===== DATASET CONTENT =====
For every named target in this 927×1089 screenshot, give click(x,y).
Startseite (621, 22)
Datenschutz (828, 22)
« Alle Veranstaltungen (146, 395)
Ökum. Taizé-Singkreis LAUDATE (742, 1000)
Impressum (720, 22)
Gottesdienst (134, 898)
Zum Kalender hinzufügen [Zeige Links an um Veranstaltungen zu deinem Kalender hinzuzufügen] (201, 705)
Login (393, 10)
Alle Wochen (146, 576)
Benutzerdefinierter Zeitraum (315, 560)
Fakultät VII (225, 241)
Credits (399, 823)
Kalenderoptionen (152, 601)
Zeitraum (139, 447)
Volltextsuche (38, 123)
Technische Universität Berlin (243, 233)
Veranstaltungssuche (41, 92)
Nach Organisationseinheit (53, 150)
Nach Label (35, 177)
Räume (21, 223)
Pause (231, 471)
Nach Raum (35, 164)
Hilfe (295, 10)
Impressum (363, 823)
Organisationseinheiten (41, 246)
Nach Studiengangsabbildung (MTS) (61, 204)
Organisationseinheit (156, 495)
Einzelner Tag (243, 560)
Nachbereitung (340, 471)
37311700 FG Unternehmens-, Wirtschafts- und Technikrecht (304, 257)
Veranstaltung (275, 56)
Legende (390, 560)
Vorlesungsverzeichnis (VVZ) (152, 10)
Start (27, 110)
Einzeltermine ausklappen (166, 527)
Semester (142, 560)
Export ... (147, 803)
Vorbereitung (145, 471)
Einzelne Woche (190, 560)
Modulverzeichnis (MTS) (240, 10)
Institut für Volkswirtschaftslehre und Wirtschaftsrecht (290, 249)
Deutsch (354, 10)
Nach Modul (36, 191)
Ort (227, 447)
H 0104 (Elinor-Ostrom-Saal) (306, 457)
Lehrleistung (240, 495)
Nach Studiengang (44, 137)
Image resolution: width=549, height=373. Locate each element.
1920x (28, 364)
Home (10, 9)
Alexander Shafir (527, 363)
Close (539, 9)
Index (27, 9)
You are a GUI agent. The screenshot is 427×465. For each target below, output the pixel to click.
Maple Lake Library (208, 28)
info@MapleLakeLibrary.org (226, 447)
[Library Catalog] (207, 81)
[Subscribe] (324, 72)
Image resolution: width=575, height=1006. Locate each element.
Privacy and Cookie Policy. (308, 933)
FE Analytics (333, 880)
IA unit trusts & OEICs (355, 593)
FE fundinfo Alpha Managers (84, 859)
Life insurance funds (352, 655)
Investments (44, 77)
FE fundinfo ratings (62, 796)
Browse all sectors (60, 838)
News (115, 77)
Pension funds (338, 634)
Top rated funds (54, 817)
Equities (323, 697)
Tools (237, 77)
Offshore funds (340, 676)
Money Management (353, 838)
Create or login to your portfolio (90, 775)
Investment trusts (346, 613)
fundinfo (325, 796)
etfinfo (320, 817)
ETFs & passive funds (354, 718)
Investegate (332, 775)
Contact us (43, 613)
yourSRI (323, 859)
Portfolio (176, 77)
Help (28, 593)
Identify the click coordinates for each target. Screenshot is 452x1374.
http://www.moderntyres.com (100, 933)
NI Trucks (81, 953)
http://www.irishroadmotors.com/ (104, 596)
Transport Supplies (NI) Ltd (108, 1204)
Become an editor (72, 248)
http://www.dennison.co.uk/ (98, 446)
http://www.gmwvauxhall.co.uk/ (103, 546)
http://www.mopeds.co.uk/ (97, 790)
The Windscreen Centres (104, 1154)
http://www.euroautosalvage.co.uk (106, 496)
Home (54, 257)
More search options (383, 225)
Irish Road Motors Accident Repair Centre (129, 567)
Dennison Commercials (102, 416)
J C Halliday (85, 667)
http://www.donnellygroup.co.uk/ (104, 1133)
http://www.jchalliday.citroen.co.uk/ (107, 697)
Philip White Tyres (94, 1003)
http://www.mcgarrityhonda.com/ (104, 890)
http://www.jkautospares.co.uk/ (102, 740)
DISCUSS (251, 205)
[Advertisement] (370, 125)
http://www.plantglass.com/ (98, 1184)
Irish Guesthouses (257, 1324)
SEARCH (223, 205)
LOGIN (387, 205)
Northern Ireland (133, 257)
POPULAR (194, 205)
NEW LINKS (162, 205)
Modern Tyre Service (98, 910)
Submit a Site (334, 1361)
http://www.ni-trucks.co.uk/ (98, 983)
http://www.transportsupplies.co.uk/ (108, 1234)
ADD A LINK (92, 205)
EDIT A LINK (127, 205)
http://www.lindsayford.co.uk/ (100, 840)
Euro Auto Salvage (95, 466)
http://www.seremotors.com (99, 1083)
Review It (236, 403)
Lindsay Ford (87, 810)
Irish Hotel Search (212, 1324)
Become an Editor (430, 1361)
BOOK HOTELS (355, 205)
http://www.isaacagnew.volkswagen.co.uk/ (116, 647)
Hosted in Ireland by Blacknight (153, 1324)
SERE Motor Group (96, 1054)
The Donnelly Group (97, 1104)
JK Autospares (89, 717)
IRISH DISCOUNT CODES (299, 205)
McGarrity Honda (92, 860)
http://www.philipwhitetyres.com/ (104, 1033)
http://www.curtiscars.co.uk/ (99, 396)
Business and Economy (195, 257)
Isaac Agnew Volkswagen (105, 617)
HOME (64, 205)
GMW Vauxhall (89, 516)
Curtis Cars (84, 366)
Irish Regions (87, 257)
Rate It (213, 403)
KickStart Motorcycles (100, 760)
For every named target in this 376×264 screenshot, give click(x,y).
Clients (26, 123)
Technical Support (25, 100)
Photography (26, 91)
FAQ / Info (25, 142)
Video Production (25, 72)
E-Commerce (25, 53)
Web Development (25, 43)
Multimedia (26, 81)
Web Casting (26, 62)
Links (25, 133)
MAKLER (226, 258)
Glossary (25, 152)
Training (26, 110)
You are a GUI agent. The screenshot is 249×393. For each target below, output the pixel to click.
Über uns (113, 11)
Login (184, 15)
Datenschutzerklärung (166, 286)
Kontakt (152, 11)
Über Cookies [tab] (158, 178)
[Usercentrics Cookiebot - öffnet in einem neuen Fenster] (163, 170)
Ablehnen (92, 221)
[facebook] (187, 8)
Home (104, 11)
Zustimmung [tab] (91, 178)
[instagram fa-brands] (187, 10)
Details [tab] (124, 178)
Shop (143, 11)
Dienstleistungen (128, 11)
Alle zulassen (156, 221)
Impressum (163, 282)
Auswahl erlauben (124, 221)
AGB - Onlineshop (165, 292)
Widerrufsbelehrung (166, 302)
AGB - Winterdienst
=====
→ WHAT IS REQUIRED: Copy every one of the lines above character for character, without changing anything.

→ SOLUTION FOR THIS EXERCISE:
For every named target in this 927×1089 screenshot, give click(x,y).
Startseite (621, 22)
Datenschutz (828, 22)
« Alle Veranstaltungen (146, 395)
Ökum. Taizé-Singkreis LAUDATE (742, 1000)
Impressum (720, 22)
Gottesdienst (134, 898)
Zum Kalender hinzufügen [Zeige Links an um Veranstaltungen zu deinem Kalender hinzuzufügen] (201, 705)
Login (393, 10)
Alle Wochen (146, 576)
Benutzerdefinierter Zeitraum (315, 560)
Fakultät VII (225, 241)
Credits (399, 823)
Kalenderoptionen (152, 601)
Zeitraum (139, 447)
Volltextsuche (38, 123)
Technische Universität Berlin (243, 233)
Veranstaltungssuche (41, 92)
Nach Organisationseinheit (53, 150)
Nach Label (35, 177)
Räume (21, 223)
Pause (231, 471)
Nach Raum (35, 164)
Hilfe (295, 10)
Impressum (363, 823)
Organisationseinheiten (41, 246)
Nach Studiengangsabbildung (MTS) (61, 204)
Organisationseinheit (156, 495)
Einzelner Tag (243, 560)
Nachbereitung (340, 471)
37311700 FG Unternehmens-, Wirtschafts- und Technikrecht (304, 257)
Veranstaltung (275, 56)
Legende (390, 560)
Vorlesungsverzeichnis (VVZ) (152, 10)
Start (27, 110)
Einzeltermine ausklappen (166, 527)
Semester (142, 560)
Export ... (147, 803)
Vorbereitung (145, 471)
Einzelne Woche (190, 560)
Modulverzeichnis (MTS) (240, 10)
Institut für Volkswirtschaftslehre und Wirtschaftsrecht (290, 249)
Deutsch (354, 10)
Nach Modul (36, 191)
Ort (227, 447)
H 0104 (Elinor-Ostrom-Saal) (306, 457)
Lehrleistung (240, 495)
Nach Studiengang (44, 137)
Image resolution: width=549, height=373. Locate each element.
1920x (28, 364)
Home (10, 9)
Alexander Shafir (527, 363)
Close (539, 9)
Index (27, 9)
You are a GUI agent. The screenshot is 427×465. For each target below, output the pixel to click.
Maple Lake Library (208, 28)
info@MapleLakeLibrary.org (226, 447)
[Library Catalog] (207, 81)
[Subscribe] (324, 72)
Image resolution: width=575, height=1006. Locate each element.
Privacy and Cookie Policy. (308, 933)
FE Analytics (333, 880)
IA unit trusts & OEICs (355, 593)
FE fundinfo Alpha Managers (84, 859)
Life insurance funds (352, 655)
Investments (44, 77)
FE fundinfo ratings (62, 796)
Browse all sectors (60, 838)
News (115, 77)
Pension funds (338, 634)
Top rated funds (54, 817)
Equities (323, 697)
Tools (237, 77)
Offshore funds (340, 676)
Money Management (353, 838)
Create or login to your portfolio (90, 775)
Investment trusts (346, 613)
fundinfo (325, 796)
etfinfo (320, 817)
ETFs & passive funds (354, 718)
Investegate (332, 775)
Contact us (43, 613)
yourSRI (323, 859)
Portfolio (176, 77)
Help (28, 593)
Identify the click coordinates for each target. Screenshot is 452x1374.
http://www.moderntyres.com (100, 933)
NI Trucks (81, 953)
http://www.irishroadmotors.com/ (104, 596)
Transport Supplies (NI) Ltd (108, 1204)
Become an editor (72, 248)
http://www.dennison.co.uk/ (98, 446)
http://www.gmwvauxhall.co.uk/ (103, 546)
http://www.mopeds.co.uk/ (97, 790)
The Windscreen Centres (104, 1154)
http://www.euroautosalvage.co.uk (106, 496)
Home (54, 257)
More search options (383, 225)
Irish Road Motors Accident Repair Centre (129, 567)
Dennison Commercials (102, 416)
J C Halliday (85, 667)
http://www.donnellygroup.co.uk/ (104, 1133)
http://www.jchalliday.citroen.co.uk/ (107, 697)
Philip White Tyres (94, 1003)
http://www.mcgarrityhonda.com/ (104, 890)
http://www.jkautospares.co.uk/ (102, 740)
DISCUSS (251, 205)
[Advertisement] (370, 125)
http://www.plantglass.com/ (98, 1184)
Irish Guesthouses (257, 1324)
SEARCH (223, 205)
LOGIN (387, 205)
Northern Ireland (133, 257)
POPULAR (194, 205)
NEW LINKS (162, 205)
Modern Tyre Service (98, 910)
Submit a Site (334, 1361)
http://www.ni-trucks.co.uk/ (98, 983)
http://www.transportsupplies.co.uk/ (108, 1234)
ADD A LINK (92, 205)
EDIT A LINK (127, 205)
http://www.lindsayford.co.uk/ (100, 840)
Euro Auto Salvage (95, 466)
http://www.seremotors.com (99, 1083)
Review It (236, 403)
Lindsay Ford (87, 810)
Irish Hotel Search (212, 1324)
Become an Editor (430, 1361)
BOOK HOTELS (355, 205)
http://www.isaacagnew.volkswagen.co.uk/ (116, 647)
Hosted in Ireland by Blacknight (153, 1324)
SERE Motor Group (96, 1054)
The Donnelly Group (97, 1104)
JK Autospares (89, 717)
IRISH DISCOUNT CODES (299, 205)
McGarrity Honda (92, 860)
http://www.philipwhitetyres.com/ (104, 1033)
http://www.curtiscars.co.uk/ (99, 396)
Business and Economy (195, 257)
Isaac Agnew Volkswagen (105, 617)
HOME (64, 205)
GMW Vauxhall (89, 516)
Curtis Cars (84, 366)
Irish Regions (87, 257)
Rate It (213, 403)
KickStart Motorcycles (100, 760)
For every named target in this 376×264 screenshot, give click(x,y).
Clients (26, 123)
Technical Support (25, 100)
Photography (26, 91)
FAQ / Info (25, 142)
Video Production (25, 72)
E-Commerce (25, 53)
Web Development (25, 43)
Multimedia (26, 81)
Web Casting (26, 62)
Links (25, 133)
MAKLER (226, 258)
Glossary (25, 152)
Training (26, 110)
You are a GUI agent. The screenshot is 249×393. For each target below, output the pixel to click.
Über uns (113, 11)
Login (184, 15)
Datenschutzerklärung (166, 286)
Kontakt (152, 11)
Über Cookies [tab] (158, 178)
[Usercentrics Cookiebot - öffnet in einem neuen Fenster] (163, 170)
Ablehnen (92, 221)
[facebook] (187, 8)
Home (104, 11)
Zustimmung [tab] (91, 178)
[instagram fa-brands] (187, 10)
Details [tab] (124, 178)
Shop (143, 11)
Dienstleistungen (128, 11)
Alle zulassen (156, 221)
Impressum (163, 282)
Auswahl erlauben (124, 221)
AGB - Onlineshop (165, 292)
Widerrufsbelehrung (166, 302)
AGB - Winterdienst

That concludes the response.